§ **Work to complete**: Switch every "screenshot" to "screen capture" in the stretch of items from the line containing "At what (x,y)" through the line containing "at that location.", and give only those lines back with nothing else altered. Omit the pictures.

§ **Data extracts**:

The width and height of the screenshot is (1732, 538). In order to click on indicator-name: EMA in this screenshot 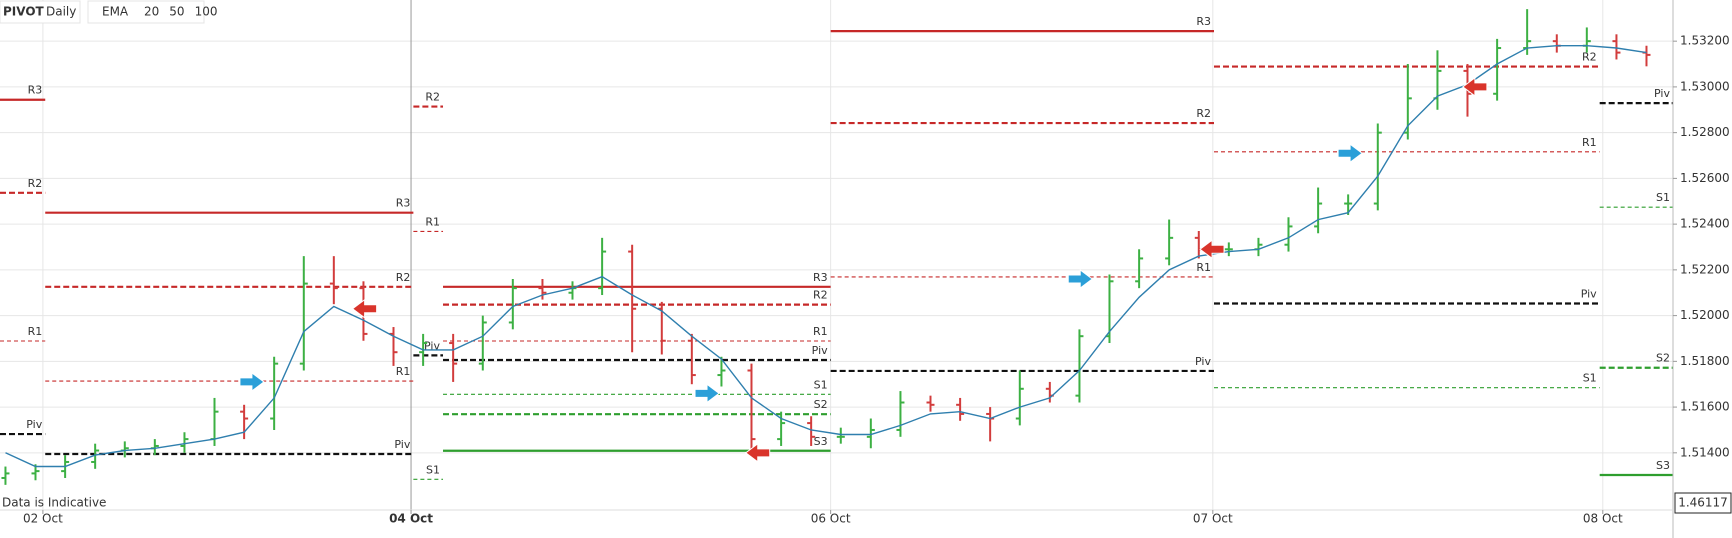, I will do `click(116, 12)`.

* * *

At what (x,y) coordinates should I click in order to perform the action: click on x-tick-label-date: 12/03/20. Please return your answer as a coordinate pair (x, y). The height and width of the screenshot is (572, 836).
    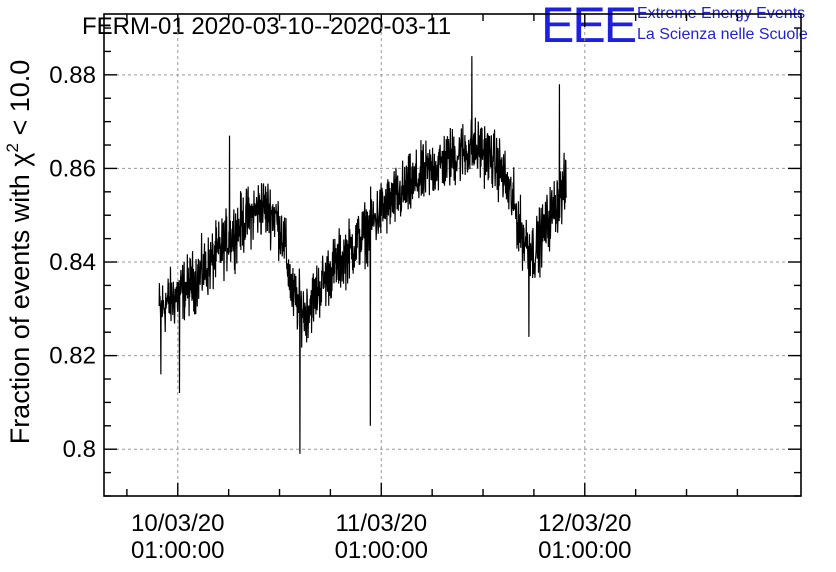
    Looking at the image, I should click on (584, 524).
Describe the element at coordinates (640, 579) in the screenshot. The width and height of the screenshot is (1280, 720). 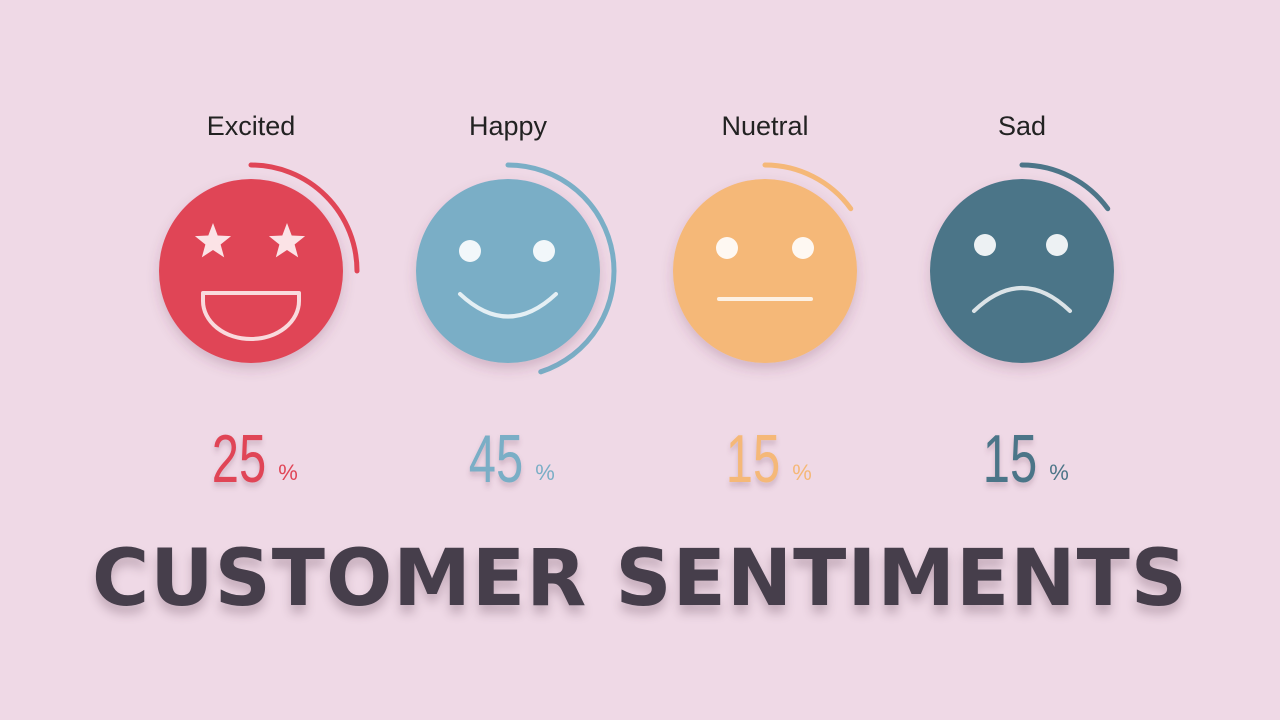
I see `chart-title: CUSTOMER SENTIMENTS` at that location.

...

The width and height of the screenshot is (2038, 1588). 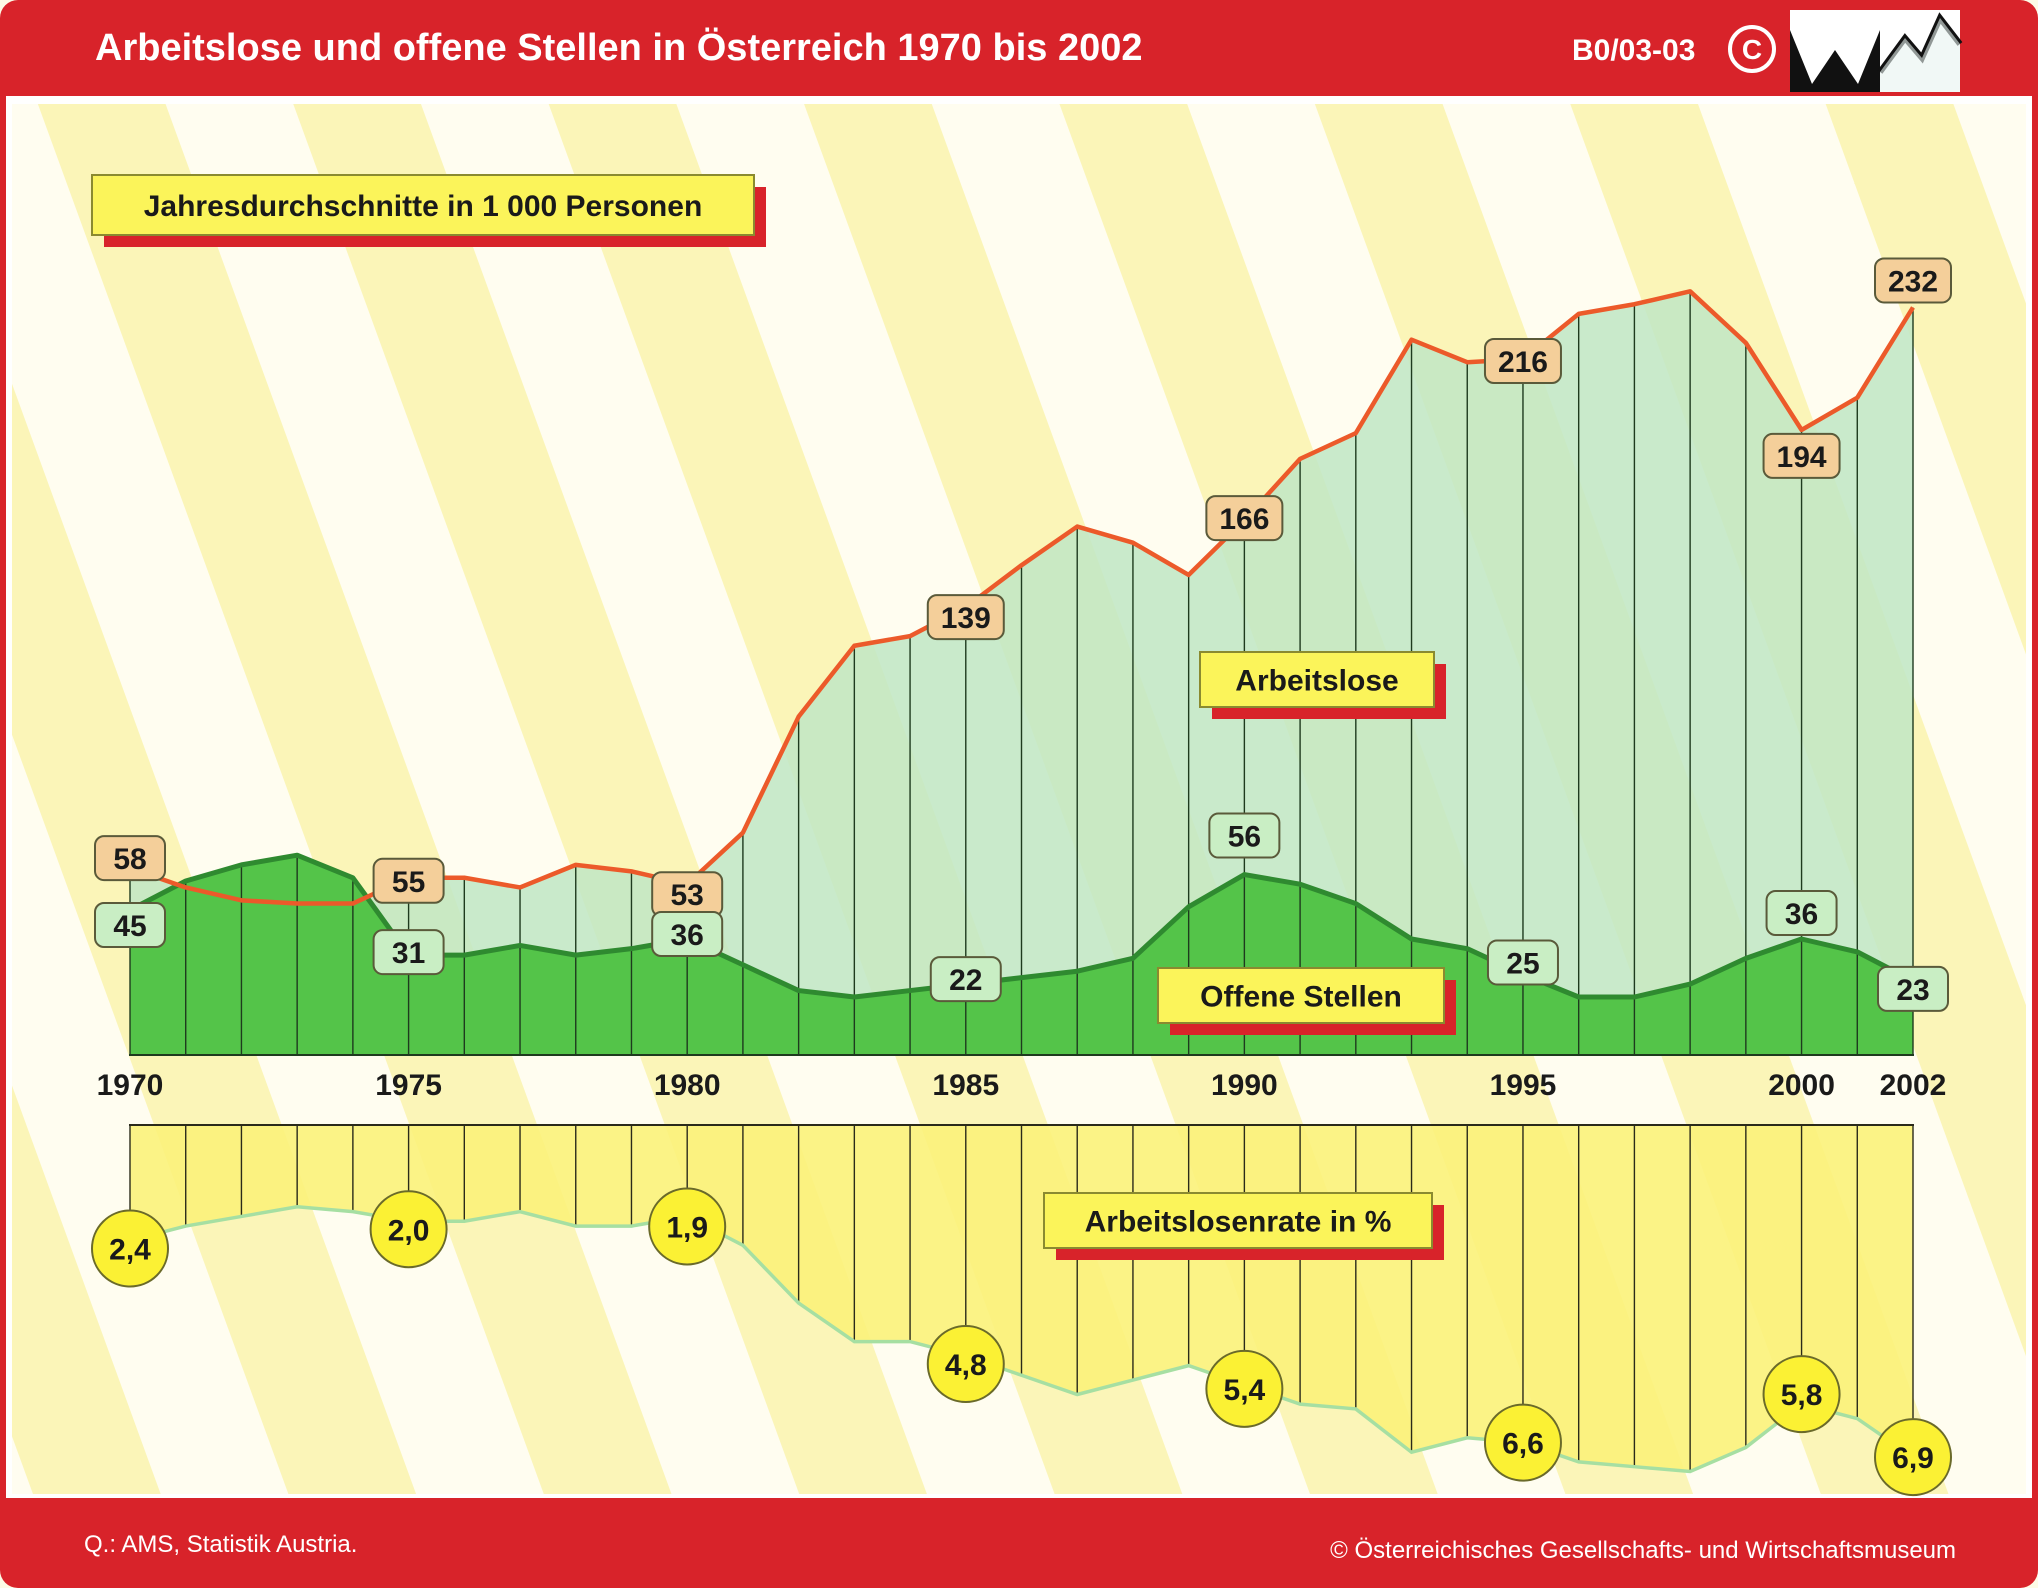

§ **Reply to the task**:
At what (x,y) coordinates should I click in order to perform the action: click on x-tick-label-date: 12/03/20. Please return your answer as a coordinate pair (x, y). The height and width of the screen capture is (572, 836).
    Looking at the image, I should click on (584, 524).
Describe the element at coordinates (640, 579) in the screen capture. The width and height of the screen capture is (1280, 720). 
I see `chart-title: CUSTOMER SENTIMENTS` at that location.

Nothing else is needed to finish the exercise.